Porque aborda uma perspectiva que na maior parte das vezes está omissa.
Por alguma razão o Branquinho tinha uma série a que deu o título de 'não venho aqui falar de mim nem do meu umbigo', numa atitude de cautela relativamente aos 'heróicos heróis'.
O que aqui nos trouxeste é muito humano. Foi uma grande franqueza essa de te expores a possíveis apreciações mais negativas mas está cheia de autenticidade.
As fotos do bailarico de recepção aos piras são uma preciosidade. Não tínhamos visto nada deste género.
Ah, e subscrevo as palavras do 'mano Carvalho'.....
Abraço
Hélder S.
Caro Manuel Mano Velho Carvalho
Costumava-se... ou costuma-se dizer, quem tem medo compra um cão, ou então quem tem cú tem medo. Eu vou mais pela segunda, porque não acredito nessa dos "heróis": "eu não tenho medo de nada, eu faço e aconteço, etc e tal...", conversa. Toda a gente tem medo porque toda a gente tem cú. O que acontece é que alguns conseguem disfarçar melhor que outros. O que acontece é que em determinadas situações, não há tempo para pensar. O que acontece é que muito da bravura que parecemos ter, se trata simplesmente da ocasião. O que acontece é que muitas das vezes quando já passou o perigo, pensamos: "eu fiz isto? que maluquice!". O que acontece...
Esta tua estória só vem pôr preto no branco o que muitos "fanfarrões, pretensos heróis", não conseguem admitir e pior do que isso ainda inventam pra caraças, como se a gente não tivesse andado lá e não soubesse como era.

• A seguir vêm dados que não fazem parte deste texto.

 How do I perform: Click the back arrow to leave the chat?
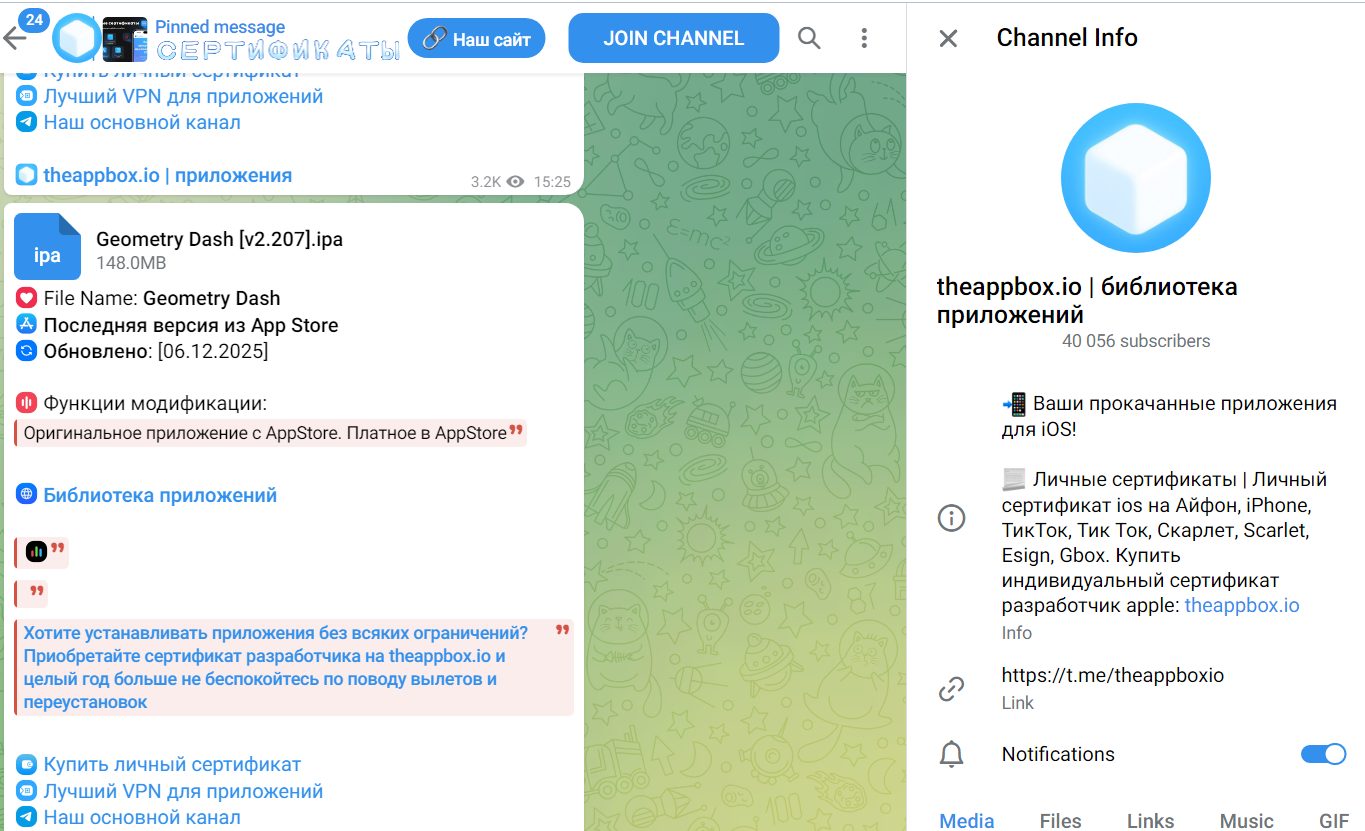tap(18, 37)
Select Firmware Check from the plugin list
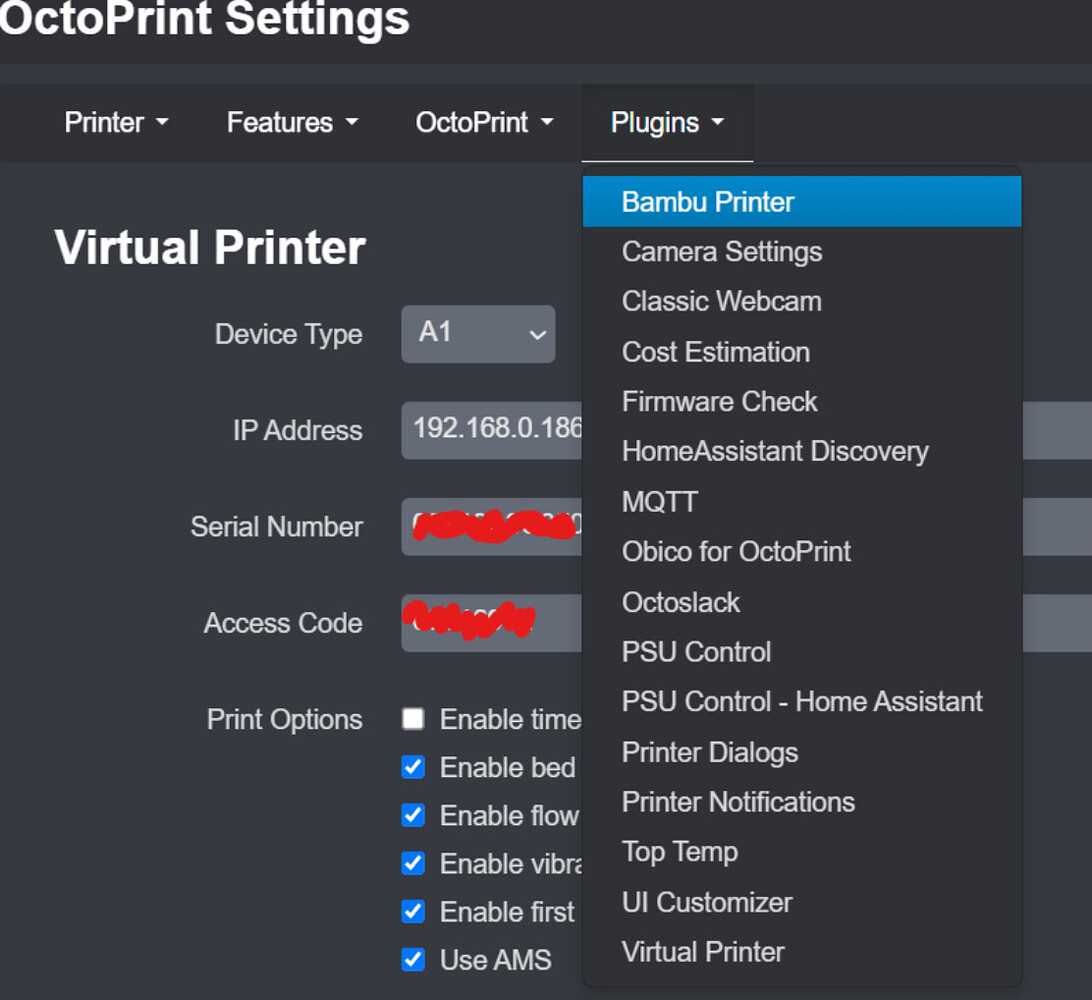The width and height of the screenshot is (1092, 1000). [x=717, y=401]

Um abraço de Bandalho para Bandalho.
cumprim/jteix
Rais vos parta, irmãos Carvalhos de Gondomar, vós que gostais da minha terra. e que a visitais com frequência, sois dos melhores "transmontanos" que eu tenho encontrado e fiquei encantado com o comentário que o mano mais novo fez ao texto do mais velho. Gosto muito de vós e à distância estou a gostar dos vossos antepassados que vos souberam transmitir príncipios tão fraternos e tão sólidos.
Um grande abraço
Francisco Baptista
Sou a Ana Carvalho, sobrinha do Manuel Carvalho, autor deste post, e filha do Carvalho de Mampatá.
É com alguma atenção e muito interesse que vou seguindo este blogue, responsável por me ensinar muito mais da história da Guerra do Ultramar do que qualquer manual de ensino de História de Portugal ministrado nas escolas portuguesas.

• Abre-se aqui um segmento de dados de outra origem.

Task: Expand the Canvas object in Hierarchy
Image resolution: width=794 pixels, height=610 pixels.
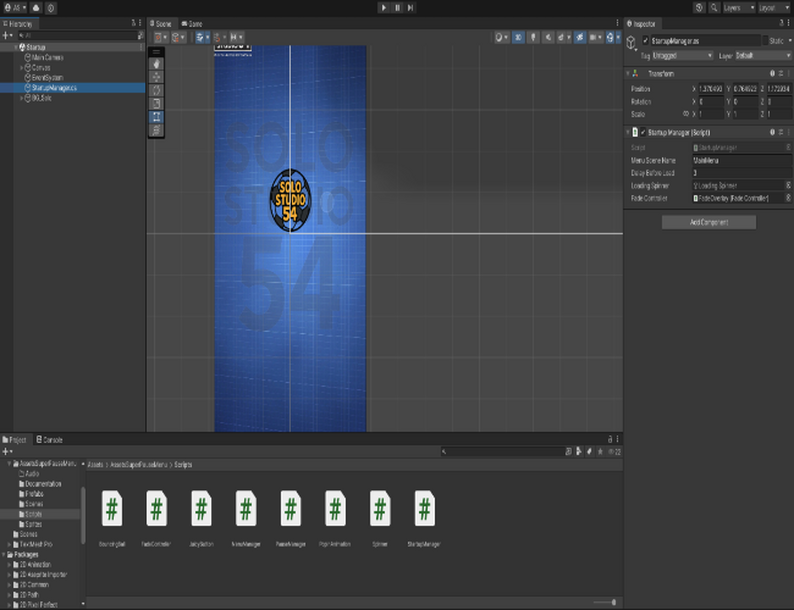Action: click(x=22, y=67)
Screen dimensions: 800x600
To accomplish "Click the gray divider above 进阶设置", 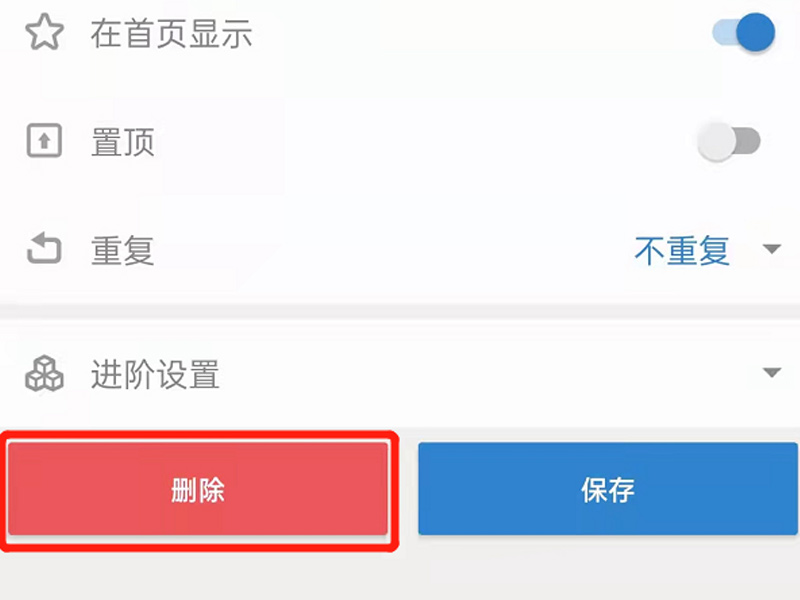I will point(400,311).
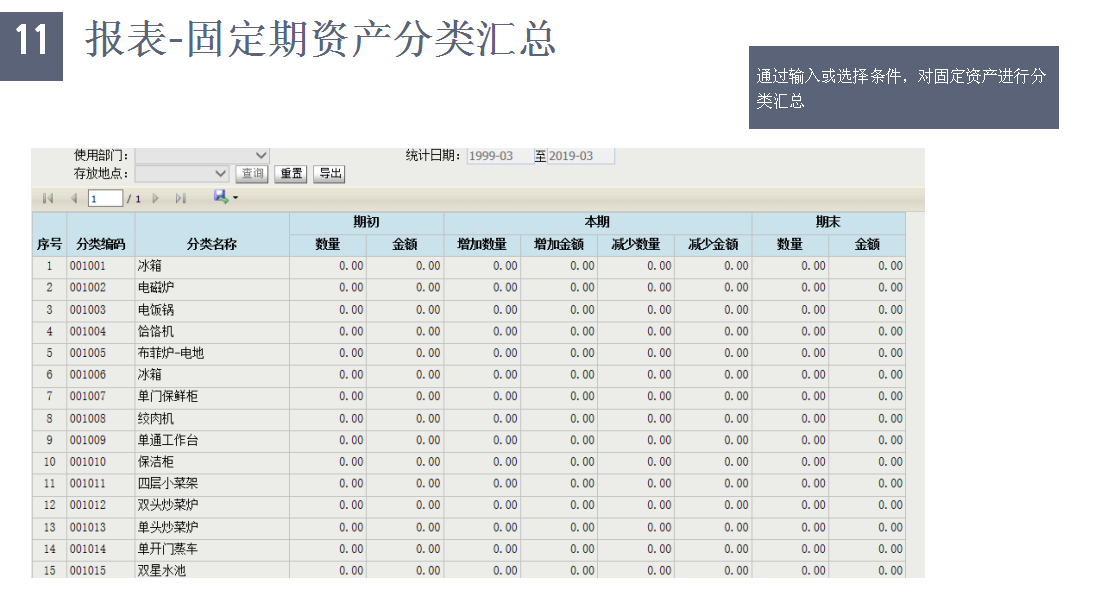Click the save/export disk icon
Viewport: 1094px width, 597px height.
coord(219,197)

E desta vez, tinha de deixar aqui algumas palavras de agradecimento ao Manuel Carvalho, por ter a enorme humildade e coragem de partilhar publicamente este momento de "medo", porque são estes os testemunhos que contam o que foi esta guerra e assim se entende tão bem que mesmo os rapazes que não morreram lá, não vieram como foram.
Tenho ainda mais orgulho em ti, Tio Manel.
Ana Carvalho
Pois é Carvalho;aquelas armas foram apanhadas pelo meu grupo, numa opereação em que fizémos um golpe de mão num acampamento deles e quem nos fez a protecção ao grupo de assalto foi o 3º grupo. E não foram só estas armas que foram apanhadas, o boné que tens na cabeça é cubano; mas isso foram só mais uma farditas de caqui amarelo. Tenho uma fotografia mais completa, que um dia deste ponho aqui.
Um abração
Alfredo Gaspar
Queridos amigos e camaradas Manos Carvalho.
Os sonhos pesadelos continuamos a tê-los e provàvelmente até ao fim das nossas vidas.
Tive uma situação idêntica à do Mano Velho. A diferença está - esteve ou estará - em que me encontrava mesmo mal. E morreu o único soldado nessa noite do meu pelotão. E eu não estava lá.
Até hoje essa lembrança me revolta e passará em meados deste mês 46 anos sobre o acontecido.
Um abraço aos Manos e especialmente ao velho Manel Carvalho.